待办事项:
(a) 按页面的说法,主机读快照时,控制器用哪两样东西做一次查找?
(b) 把清单里从含"What do you see at coordinates (994, 338)"的那一行开始、到含"center [994, 338]."的那一行为止的内容照抄一遍,只把"screenshot"换成"image",别的都不动。

页面:
^^^^^^^^^^^^^^^^
按照这种实施方式,当主机读快照时,由于每个卷的数据块预先设置了相应的对应关系,控制器利用卷标识和数据块标识进行一次查找,就可以查找到待读取数据并返回给主机,无需进行多次查找,因此提高了读快照的效率。另外,在多次读快照的情况下,每次读取数据的时间非常相近,因此提高了读快照的稳定性。
可选的,每个快照卷包含有预先设置的对应关系。
第四方面提供一种存储设备,具有实现第二方面中数据处理方法的功能。
^^^^^^^^^^^^^^^^
数据条目:
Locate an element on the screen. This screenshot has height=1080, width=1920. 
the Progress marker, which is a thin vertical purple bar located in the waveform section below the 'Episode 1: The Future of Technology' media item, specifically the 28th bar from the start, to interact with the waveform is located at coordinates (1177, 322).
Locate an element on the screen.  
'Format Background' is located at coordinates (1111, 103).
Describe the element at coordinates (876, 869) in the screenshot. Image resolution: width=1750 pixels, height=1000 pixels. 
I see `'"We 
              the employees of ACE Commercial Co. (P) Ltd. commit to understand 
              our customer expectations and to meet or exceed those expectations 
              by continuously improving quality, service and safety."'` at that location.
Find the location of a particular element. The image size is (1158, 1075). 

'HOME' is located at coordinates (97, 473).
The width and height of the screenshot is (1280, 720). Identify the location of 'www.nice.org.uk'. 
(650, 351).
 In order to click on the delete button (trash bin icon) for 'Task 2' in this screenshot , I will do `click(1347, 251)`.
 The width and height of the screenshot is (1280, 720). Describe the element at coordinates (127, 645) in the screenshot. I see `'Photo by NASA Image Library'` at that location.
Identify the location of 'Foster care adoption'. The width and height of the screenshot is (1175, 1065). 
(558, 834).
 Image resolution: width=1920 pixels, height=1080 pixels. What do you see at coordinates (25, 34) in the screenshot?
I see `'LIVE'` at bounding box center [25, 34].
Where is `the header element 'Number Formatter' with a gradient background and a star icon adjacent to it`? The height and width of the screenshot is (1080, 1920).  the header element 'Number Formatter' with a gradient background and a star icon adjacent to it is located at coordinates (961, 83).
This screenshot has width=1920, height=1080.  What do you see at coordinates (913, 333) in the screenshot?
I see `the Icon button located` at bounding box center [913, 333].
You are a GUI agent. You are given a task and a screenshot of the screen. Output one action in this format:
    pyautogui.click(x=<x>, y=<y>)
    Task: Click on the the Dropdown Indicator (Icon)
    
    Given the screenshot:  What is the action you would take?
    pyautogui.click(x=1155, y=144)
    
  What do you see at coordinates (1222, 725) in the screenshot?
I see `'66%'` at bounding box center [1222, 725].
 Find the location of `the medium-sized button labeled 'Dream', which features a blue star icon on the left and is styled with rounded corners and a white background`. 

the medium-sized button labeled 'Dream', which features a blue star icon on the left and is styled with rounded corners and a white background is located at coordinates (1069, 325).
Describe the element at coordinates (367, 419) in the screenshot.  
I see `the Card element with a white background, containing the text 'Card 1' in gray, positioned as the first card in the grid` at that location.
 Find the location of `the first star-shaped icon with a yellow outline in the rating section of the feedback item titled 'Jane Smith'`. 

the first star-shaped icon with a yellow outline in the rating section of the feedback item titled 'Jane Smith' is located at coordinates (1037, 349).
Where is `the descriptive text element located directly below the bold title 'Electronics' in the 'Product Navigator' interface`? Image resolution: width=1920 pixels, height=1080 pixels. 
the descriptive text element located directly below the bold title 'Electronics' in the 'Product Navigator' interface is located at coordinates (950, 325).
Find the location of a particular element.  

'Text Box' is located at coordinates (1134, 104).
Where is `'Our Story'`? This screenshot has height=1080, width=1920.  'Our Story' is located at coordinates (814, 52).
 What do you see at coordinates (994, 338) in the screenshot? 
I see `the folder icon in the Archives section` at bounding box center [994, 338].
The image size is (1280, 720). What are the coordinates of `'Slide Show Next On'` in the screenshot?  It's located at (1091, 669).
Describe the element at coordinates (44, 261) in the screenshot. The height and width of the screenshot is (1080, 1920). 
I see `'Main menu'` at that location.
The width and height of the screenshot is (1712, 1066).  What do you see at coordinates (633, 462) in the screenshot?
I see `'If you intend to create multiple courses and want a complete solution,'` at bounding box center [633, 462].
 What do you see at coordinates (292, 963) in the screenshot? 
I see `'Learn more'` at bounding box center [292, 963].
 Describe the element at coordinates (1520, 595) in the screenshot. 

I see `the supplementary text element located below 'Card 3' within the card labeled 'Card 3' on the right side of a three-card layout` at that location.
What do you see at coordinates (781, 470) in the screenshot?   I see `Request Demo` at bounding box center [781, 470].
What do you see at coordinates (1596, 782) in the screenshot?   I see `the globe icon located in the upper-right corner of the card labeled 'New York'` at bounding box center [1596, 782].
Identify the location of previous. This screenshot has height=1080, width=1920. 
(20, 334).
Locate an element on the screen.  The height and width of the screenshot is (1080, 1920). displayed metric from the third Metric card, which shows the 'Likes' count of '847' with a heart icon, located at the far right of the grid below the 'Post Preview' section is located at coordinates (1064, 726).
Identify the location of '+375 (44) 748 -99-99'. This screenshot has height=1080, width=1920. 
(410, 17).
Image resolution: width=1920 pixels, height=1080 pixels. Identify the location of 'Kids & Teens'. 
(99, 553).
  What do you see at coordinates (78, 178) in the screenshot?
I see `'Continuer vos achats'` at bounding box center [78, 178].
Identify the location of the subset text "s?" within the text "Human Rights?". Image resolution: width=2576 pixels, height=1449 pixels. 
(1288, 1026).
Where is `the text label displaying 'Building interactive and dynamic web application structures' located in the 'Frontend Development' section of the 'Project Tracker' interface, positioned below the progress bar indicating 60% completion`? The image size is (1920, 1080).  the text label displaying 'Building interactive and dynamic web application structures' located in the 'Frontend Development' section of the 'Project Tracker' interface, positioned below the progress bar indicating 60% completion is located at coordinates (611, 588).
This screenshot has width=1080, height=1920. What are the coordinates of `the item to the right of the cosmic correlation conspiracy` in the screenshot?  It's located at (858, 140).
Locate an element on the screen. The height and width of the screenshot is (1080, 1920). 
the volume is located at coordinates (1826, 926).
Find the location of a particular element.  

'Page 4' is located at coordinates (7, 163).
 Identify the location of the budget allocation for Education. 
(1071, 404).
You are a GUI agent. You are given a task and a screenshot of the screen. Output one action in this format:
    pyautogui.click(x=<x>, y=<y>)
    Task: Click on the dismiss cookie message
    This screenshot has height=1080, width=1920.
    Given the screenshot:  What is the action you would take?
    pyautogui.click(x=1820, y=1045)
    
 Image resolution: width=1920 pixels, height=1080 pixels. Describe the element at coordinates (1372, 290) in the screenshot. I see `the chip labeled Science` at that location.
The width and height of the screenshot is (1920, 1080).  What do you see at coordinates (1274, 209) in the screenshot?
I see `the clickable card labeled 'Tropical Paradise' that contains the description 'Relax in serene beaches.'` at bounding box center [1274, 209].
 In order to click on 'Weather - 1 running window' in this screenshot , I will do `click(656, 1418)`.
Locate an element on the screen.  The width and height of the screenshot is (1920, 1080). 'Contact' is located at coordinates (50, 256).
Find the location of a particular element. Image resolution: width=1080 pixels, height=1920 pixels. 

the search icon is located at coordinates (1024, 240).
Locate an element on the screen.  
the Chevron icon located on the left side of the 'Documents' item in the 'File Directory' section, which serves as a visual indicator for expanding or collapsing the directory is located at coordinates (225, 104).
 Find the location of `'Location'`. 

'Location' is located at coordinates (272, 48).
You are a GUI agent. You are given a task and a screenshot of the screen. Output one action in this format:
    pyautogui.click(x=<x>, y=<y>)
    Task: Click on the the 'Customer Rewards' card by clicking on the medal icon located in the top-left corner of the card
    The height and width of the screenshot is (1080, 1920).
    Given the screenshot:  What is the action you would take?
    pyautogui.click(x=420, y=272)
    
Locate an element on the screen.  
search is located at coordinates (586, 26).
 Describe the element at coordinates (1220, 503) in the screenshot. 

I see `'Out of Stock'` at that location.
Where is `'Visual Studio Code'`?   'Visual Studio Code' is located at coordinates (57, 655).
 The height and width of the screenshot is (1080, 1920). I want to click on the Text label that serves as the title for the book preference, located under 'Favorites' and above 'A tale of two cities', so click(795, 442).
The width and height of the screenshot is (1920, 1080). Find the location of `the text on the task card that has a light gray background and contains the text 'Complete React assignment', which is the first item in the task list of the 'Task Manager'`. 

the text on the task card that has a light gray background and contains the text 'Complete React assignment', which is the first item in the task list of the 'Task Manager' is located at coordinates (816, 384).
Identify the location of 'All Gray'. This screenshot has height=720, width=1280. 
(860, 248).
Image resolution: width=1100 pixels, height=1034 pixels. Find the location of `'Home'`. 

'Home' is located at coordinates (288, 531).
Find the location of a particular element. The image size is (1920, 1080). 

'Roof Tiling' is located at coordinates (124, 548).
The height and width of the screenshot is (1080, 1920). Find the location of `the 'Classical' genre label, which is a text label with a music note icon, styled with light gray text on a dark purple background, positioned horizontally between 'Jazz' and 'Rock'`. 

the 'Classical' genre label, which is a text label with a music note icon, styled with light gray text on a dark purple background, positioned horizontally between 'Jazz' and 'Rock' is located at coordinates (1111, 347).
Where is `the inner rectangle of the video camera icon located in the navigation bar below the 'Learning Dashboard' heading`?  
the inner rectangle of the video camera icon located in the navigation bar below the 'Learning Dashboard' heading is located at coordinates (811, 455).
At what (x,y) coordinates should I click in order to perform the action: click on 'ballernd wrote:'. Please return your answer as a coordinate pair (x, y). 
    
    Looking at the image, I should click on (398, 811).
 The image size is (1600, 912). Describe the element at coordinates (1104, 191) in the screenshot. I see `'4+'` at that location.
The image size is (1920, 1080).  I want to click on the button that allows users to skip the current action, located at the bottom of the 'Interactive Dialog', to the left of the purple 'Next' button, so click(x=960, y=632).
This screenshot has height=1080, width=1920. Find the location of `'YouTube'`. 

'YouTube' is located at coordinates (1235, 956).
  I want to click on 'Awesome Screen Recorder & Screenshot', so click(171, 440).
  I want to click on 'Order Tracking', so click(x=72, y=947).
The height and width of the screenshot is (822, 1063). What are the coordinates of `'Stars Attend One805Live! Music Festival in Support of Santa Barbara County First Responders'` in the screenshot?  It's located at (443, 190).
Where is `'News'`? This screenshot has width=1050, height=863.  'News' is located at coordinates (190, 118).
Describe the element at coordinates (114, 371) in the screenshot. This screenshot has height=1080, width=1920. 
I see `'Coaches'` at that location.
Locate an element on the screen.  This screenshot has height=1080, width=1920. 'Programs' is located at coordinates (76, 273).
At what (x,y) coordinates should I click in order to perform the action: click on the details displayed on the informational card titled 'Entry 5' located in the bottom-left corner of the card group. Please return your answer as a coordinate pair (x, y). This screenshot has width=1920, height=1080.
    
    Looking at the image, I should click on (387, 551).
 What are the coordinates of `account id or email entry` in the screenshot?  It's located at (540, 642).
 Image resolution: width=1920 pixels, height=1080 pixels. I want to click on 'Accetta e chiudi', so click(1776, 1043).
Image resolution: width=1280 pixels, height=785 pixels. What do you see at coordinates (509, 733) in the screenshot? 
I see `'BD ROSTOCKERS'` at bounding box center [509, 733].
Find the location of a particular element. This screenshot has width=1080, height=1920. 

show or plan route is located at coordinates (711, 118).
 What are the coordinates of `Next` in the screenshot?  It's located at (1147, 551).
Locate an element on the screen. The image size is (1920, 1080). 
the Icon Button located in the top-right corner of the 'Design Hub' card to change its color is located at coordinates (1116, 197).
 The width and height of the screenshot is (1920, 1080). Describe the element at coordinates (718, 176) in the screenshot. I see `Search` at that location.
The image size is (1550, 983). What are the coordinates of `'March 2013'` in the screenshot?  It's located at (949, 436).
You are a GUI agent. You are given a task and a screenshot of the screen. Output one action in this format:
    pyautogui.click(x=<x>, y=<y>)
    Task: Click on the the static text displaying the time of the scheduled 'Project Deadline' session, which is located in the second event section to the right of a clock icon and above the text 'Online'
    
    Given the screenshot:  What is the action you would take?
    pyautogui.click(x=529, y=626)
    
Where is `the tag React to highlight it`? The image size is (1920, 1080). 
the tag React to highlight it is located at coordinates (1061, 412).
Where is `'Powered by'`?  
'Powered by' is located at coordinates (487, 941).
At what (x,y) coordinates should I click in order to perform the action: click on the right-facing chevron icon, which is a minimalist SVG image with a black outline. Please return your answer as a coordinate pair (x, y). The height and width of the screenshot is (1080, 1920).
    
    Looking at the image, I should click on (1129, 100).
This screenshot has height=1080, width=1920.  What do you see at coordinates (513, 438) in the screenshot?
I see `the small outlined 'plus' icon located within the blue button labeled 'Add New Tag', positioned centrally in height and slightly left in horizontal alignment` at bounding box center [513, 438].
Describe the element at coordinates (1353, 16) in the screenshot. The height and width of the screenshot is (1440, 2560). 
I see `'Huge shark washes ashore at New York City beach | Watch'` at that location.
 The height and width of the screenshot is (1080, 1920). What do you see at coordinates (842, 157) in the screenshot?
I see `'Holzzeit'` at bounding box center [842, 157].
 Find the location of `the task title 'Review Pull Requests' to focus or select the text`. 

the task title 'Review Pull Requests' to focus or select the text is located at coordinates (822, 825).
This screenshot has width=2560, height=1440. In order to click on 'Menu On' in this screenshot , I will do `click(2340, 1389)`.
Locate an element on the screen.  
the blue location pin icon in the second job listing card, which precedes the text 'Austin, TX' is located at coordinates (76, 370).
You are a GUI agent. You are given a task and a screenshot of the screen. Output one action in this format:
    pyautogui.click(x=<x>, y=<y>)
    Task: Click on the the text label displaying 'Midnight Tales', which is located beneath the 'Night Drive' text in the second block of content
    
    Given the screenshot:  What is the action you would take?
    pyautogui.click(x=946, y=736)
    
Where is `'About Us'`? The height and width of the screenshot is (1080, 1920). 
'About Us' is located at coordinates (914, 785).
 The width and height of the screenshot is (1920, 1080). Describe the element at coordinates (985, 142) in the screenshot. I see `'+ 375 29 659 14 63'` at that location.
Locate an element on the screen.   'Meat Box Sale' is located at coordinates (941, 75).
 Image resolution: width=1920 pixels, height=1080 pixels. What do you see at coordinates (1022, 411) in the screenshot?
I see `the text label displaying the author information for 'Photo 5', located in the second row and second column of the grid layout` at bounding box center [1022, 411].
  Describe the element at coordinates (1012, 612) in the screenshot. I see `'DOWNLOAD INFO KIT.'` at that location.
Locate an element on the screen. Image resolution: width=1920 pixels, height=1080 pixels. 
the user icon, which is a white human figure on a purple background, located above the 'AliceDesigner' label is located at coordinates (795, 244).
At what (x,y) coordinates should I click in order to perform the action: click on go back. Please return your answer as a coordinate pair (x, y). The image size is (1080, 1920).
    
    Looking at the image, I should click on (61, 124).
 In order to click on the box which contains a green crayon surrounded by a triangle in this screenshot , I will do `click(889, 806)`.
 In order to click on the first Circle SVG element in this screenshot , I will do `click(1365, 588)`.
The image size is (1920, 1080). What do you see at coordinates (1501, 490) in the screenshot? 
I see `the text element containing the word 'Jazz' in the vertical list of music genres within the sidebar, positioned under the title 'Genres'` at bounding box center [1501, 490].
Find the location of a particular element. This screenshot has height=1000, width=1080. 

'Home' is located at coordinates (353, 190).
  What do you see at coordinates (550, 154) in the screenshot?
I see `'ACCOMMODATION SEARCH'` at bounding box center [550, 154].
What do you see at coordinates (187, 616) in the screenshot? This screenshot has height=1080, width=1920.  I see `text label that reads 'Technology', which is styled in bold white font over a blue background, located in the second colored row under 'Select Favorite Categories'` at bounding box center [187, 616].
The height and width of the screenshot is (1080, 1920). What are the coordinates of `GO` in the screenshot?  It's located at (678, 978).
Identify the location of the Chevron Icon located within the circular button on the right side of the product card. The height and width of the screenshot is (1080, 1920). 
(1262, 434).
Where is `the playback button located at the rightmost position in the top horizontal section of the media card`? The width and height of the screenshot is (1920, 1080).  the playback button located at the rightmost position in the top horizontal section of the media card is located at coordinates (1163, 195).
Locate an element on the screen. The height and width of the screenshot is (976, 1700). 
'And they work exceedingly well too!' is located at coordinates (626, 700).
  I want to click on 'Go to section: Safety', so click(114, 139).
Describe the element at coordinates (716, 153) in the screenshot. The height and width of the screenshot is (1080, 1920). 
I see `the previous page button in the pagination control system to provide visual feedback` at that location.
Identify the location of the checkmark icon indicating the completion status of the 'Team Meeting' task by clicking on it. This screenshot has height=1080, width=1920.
^^^^^^^^^^^^^^^^
问题解答:
(a) 卷标识和数据块标识。

(b)
 What do you see at coordinates (994, 338) in the image? 
I see `the folder icon in the Archives section` at bounding box center [994, 338].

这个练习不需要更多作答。